>> begin Data shown

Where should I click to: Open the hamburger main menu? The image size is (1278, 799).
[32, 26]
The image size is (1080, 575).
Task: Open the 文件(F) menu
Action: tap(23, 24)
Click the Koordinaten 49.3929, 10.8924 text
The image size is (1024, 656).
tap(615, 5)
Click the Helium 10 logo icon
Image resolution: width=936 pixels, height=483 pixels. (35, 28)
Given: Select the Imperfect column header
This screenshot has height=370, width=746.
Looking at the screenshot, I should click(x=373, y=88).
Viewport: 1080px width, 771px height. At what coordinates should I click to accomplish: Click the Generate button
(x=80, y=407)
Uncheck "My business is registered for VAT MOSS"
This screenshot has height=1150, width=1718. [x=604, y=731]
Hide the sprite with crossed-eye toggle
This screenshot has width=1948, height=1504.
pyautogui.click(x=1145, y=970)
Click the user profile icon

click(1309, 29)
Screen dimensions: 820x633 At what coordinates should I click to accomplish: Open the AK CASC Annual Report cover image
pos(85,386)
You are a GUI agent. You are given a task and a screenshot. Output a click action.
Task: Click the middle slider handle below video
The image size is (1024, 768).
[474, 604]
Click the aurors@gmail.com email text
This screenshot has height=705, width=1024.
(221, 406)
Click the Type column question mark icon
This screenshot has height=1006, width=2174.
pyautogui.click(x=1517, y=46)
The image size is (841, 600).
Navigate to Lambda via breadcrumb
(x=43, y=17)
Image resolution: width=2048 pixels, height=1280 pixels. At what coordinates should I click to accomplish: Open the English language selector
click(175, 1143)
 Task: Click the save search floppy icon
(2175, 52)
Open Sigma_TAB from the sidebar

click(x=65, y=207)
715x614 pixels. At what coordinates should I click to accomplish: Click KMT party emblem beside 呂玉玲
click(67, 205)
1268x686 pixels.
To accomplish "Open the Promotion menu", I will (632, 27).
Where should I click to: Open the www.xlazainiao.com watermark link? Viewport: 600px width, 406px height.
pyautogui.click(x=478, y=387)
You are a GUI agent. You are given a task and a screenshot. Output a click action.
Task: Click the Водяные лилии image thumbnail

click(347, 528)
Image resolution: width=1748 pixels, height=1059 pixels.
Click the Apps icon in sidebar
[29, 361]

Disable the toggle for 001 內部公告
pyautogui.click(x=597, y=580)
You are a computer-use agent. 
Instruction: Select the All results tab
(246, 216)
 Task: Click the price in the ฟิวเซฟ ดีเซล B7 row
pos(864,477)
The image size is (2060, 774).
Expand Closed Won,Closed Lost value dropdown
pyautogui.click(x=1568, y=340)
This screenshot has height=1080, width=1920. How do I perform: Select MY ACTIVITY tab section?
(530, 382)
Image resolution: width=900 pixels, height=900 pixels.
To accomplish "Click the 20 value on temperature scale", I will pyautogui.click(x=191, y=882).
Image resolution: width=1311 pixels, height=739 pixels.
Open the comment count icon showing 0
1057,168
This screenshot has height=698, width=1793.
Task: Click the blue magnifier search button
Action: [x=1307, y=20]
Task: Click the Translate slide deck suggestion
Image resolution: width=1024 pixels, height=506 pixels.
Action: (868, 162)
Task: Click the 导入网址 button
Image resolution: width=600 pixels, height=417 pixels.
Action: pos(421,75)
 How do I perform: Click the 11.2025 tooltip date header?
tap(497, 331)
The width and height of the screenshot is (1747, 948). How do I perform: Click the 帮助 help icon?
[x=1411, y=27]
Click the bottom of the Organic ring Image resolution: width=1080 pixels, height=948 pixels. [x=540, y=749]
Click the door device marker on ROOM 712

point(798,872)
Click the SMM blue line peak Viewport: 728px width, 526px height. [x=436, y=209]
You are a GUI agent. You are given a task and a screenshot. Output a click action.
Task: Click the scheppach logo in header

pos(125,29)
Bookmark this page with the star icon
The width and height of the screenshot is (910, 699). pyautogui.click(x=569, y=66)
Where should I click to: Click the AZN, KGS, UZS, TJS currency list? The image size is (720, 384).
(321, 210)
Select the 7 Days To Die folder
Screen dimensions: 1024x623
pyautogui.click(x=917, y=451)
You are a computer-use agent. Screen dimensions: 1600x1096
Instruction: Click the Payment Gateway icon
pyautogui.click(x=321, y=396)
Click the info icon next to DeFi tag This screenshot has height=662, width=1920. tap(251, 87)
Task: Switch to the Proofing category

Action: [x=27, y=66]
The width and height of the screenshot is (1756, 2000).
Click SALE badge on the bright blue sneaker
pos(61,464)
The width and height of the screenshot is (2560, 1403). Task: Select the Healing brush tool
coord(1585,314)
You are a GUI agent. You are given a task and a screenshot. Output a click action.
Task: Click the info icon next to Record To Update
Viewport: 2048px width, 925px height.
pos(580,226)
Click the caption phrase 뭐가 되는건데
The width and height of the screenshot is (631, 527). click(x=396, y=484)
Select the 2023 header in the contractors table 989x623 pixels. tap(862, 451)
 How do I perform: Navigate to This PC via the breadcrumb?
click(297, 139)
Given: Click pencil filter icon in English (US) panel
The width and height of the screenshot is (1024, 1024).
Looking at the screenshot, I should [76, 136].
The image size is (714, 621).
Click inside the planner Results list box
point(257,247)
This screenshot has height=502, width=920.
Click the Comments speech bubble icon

>> end Data shown

→ **Required task**
Copy out every line of the listing word for word, from first to last.

→ **Response**
Where should I click to: Open the hamburger main menu? The image size is (1278, 799).
[32, 26]
The image size is (1080, 575).
Task: Open the 文件(F) menu
Action: tap(23, 24)
Click the Koordinaten 49.3929, 10.8924 text
The image size is (1024, 656).
tap(615, 5)
Click the Helium 10 logo icon
Image resolution: width=936 pixels, height=483 pixels. (35, 28)
Given: Select the Imperfect column header
This screenshot has height=370, width=746.
Looking at the screenshot, I should click(x=373, y=88).
Viewport: 1080px width, 771px height. At what coordinates should I click to accomplish: Click the Generate button
(x=80, y=407)
Uncheck "My business is registered for VAT MOSS"
This screenshot has height=1150, width=1718. [x=604, y=731]
Hide the sprite with crossed-eye toggle
This screenshot has width=1948, height=1504.
pyautogui.click(x=1145, y=970)
Click the user profile icon

click(1309, 29)
Screen dimensions: 820x633 At what coordinates should I click to accomplish: Open the AK CASC Annual Report cover image
pos(85,386)
You are a GUI agent. You are given a task and a screenshot. Output a click action.
Task: Click the middle slider handle below video
The image size is (1024, 768).
[474, 604]
Click the aurors@gmail.com email text
This screenshot has height=705, width=1024.
(221, 406)
Click the Type column question mark icon
This screenshot has height=1006, width=2174.
pyautogui.click(x=1517, y=46)
The image size is (841, 600).
Navigate to Lambda via breadcrumb
(x=43, y=17)
Image resolution: width=2048 pixels, height=1280 pixels. At what coordinates should I click to accomplish: Open the English language selector
click(175, 1143)
 Task: Click the save search floppy icon
(2175, 52)
Open Sigma_TAB from the sidebar

click(x=65, y=207)
715x614 pixels. At what coordinates should I click to accomplish: Click KMT party emblem beside 呂玉玲
click(67, 205)
1268x686 pixels.
To accomplish "Open the Promotion menu", I will (632, 27).
Where should I click to: Open the www.xlazainiao.com watermark link? Viewport: 600px width, 406px height.
pyautogui.click(x=478, y=387)
You are a GUI agent. You are given a task and a screenshot. Output a click action.
Task: Click the Водяные лилии image thumbnail

click(347, 528)
Image resolution: width=1748 pixels, height=1059 pixels.
Click the Apps icon in sidebar
[29, 361]

Disable the toggle for 001 內部公告
pyautogui.click(x=597, y=580)
You are a computer-use agent. 
Instruction: Select the All results tab
(246, 216)
 Task: Click the price in the ฟิวเซฟ ดีเซล B7 row
pos(864,477)
The image size is (2060, 774).
Expand Closed Won,Closed Lost value dropdown
pyautogui.click(x=1568, y=340)
This screenshot has height=1080, width=1920. How do I perform: Select MY ACTIVITY tab section?
(530, 382)
Image resolution: width=900 pixels, height=900 pixels.
To accomplish "Click the 20 value on temperature scale", I will pyautogui.click(x=191, y=882).
Image resolution: width=1311 pixels, height=739 pixels.
Open the comment count icon showing 0
1057,168
This screenshot has height=698, width=1793.
Task: Click the blue magnifier search button
Action: [x=1307, y=20]
Task: Click the Translate slide deck suggestion
Image resolution: width=1024 pixels, height=506 pixels.
Action: (868, 162)
Task: Click the 导入网址 button
Image resolution: width=600 pixels, height=417 pixels.
Action: pos(421,75)
 How do I perform: Click the 11.2025 tooltip date header?
tap(497, 331)
The width and height of the screenshot is (1747, 948). How do I perform: Click the 帮助 help icon?
[x=1411, y=27]
Click the bottom of the Organic ring Image resolution: width=1080 pixels, height=948 pixels. [x=540, y=749]
Click the door device marker on ROOM 712

point(798,872)
Click the SMM blue line peak Viewport: 728px width, 526px height. [x=436, y=209]
You are a GUI agent. You are given a task and a screenshot. Output a click action.
Task: Click the scheppach logo in header

pos(125,29)
Bookmark this page with the star icon
The width and height of the screenshot is (910, 699). pyautogui.click(x=569, y=66)
Where should I click to: Click the AZN, KGS, UZS, TJS currency list? The image size is (720, 384).
(321, 210)
Select the 7 Days To Die folder
Screen dimensions: 1024x623
pyautogui.click(x=917, y=451)
You are a computer-use agent. Screen dimensions: 1600x1096
Instruction: Click the Payment Gateway icon
pyautogui.click(x=321, y=396)
Click the info icon next to DeFi tag This screenshot has height=662, width=1920. tap(251, 87)
Task: Switch to the Proofing category

Action: [x=27, y=66]
The width and height of the screenshot is (1756, 2000).
Click SALE badge on the bright blue sneaker
pos(61,464)
The width and height of the screenshot is (2560, 1403). Task: Select the Healing brush tool
coord(1585,314)
You are a GUI agent. You are given a task and a screenshot. Output a click action.
Task: Click the info icon next to Record To Update
Viewport: 2048px width, 925px height.
pos(580,226)
Click the caption phrase 뭐가 되는건데
The width and height of the screenshot is (631, 527). click(x=396, y=484)
Select the 2023 header in the contractors table 989x623 pixels. tap(862, 451)
 How do I perform: Navigate to This PC via the breadcrumb?
click(297, 139)
Given: Click pencil filter icon in English (US) panel
The width and height of the screenshot is (1024, 1024).
Looking at the screenshot, I should [76, 136].
The image size is (714, 621).
Click inside the planner Results list box
point(257,247)
This screenshot has height=502, width=920.
Click the Comments speech bubble icon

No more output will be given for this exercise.